● Source
------------------------

No holiday to Kalamata is complete without a visit to its four kilometres of golden-sand beach. A variety of watersports are on offer, including snorkelling - and the truly adventurous can even gain their PADI diving certification! You could also take advantage of the splendid Taygetto Mountains that frame the city with a hiking trip. The Peloponnese is also considered by some to have the best food in Greece, with most of it locally-sourced and freshly prepared. Make the most of it by chowing down on gyros, olives, freshly-caught seafood, souvlaki and the best figs you're likely to ever taste!
When to go to Kalamata
Kalamata has a fairly typical Mediterranean climate, with hot, dry summers and cool winters. Temperatures soar in the summer time, so many visitors prefer to visit during the spring and autumn, when it's still warm enough to take a dip in the sea, but not so hot they'll be baking! Visit in spring for some of the best weather, and to take part in the region's popular Easter celebrations that see locals flood the streets with dancing, feasting and drinking.

------------------------

● Provided records
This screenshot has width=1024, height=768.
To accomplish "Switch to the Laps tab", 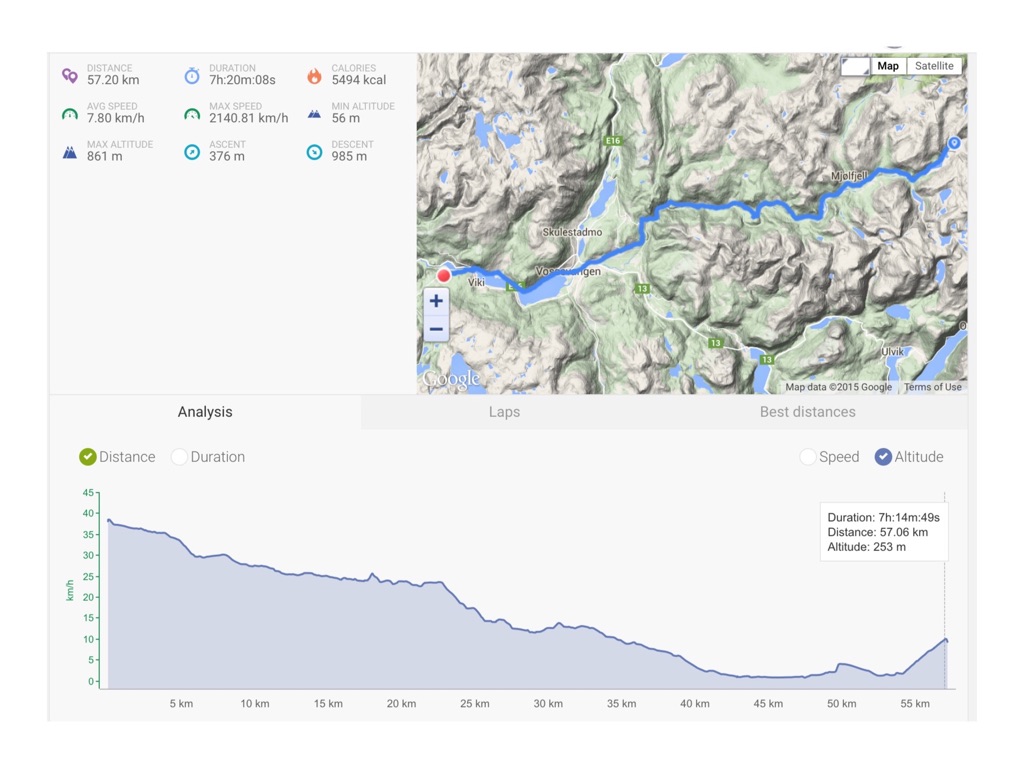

------------------------

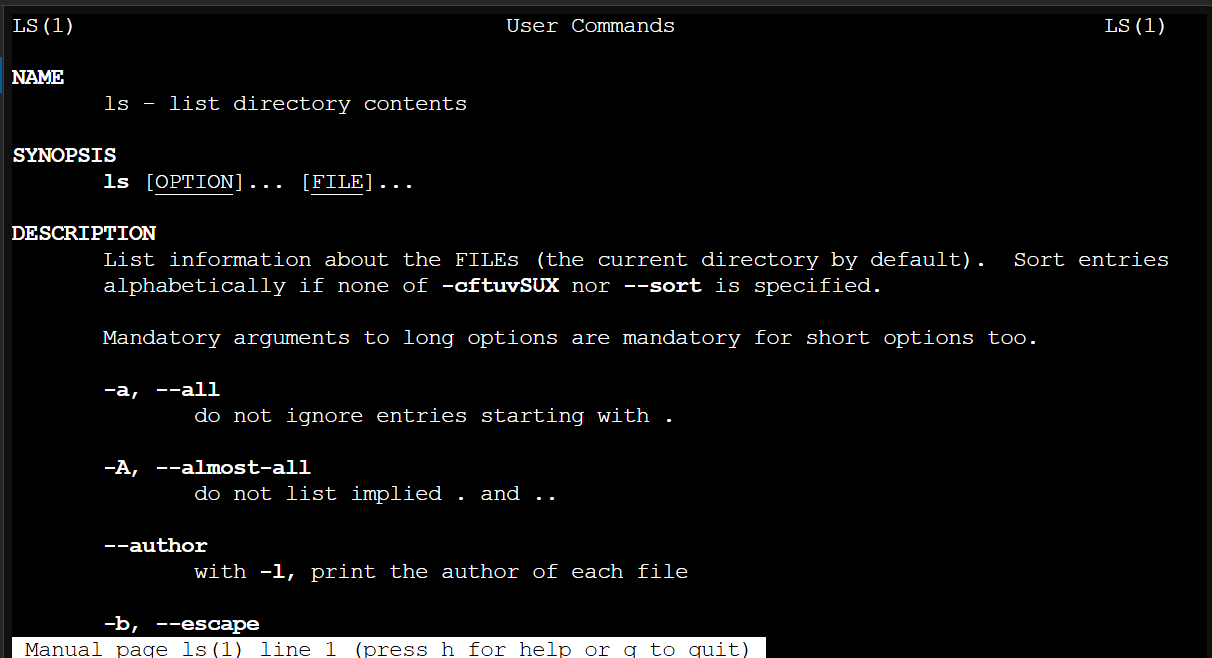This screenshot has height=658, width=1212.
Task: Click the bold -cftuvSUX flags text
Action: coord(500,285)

------------------------

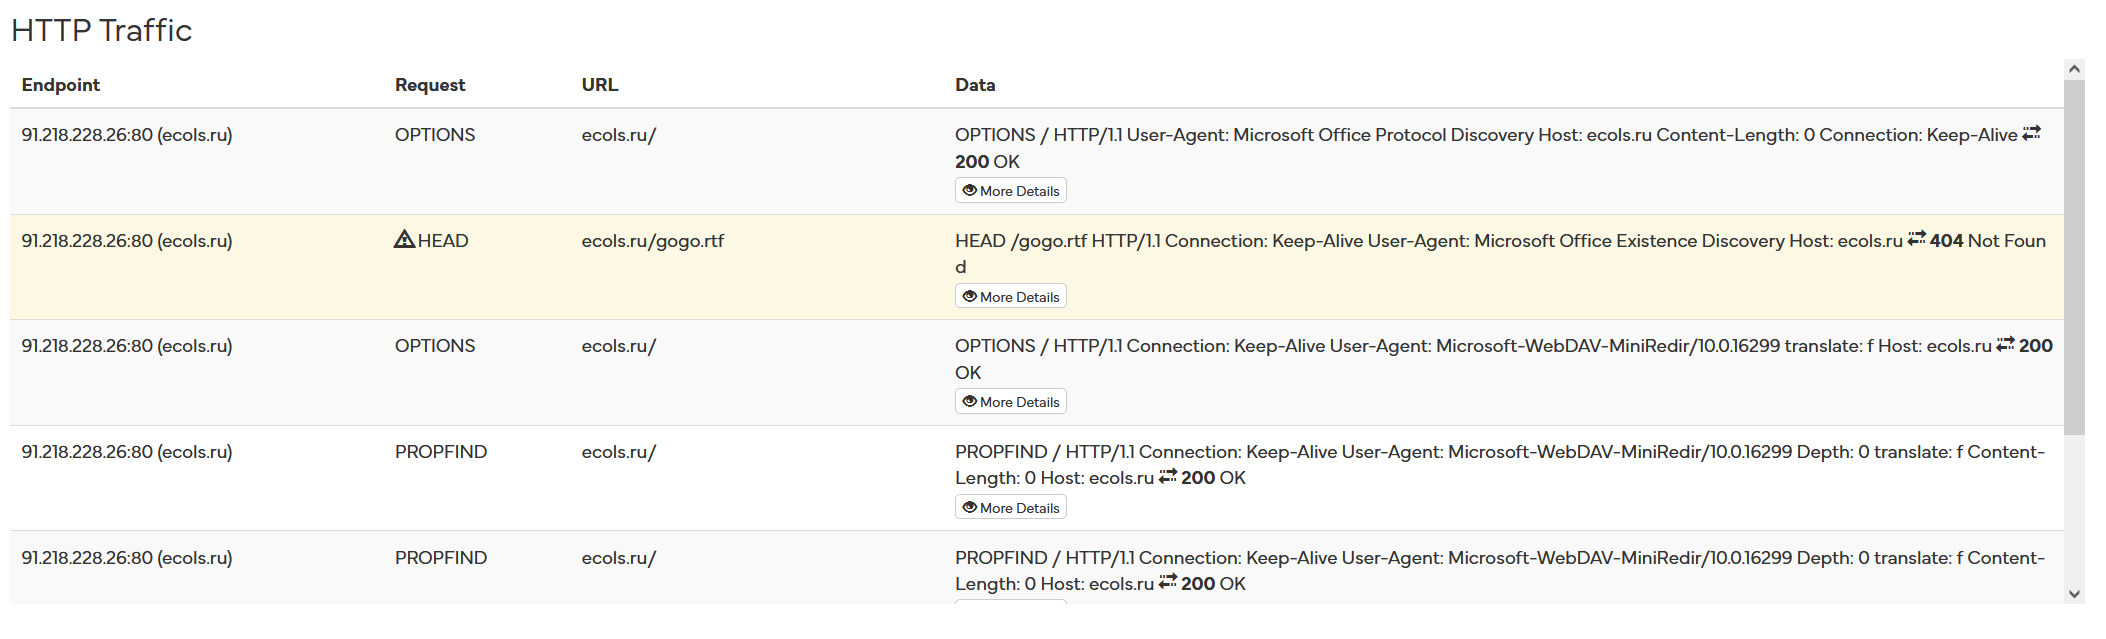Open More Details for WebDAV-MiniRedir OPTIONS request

------------------------

● Directions
Extend the passage about visiting Kalamata, starting after its last sentence.

● The answer
Temperatures often hit 40°C during the summer, and it's the most popular time of year for tourists - particularly those from Athens. The weather remains warm (and the water ripe for swimming) until October, when the mercury begins to plummet. Though there are often warm, sunny days in the winter, it's still too cold for swimming - but great weather for exploring the historic sites if that's your bag!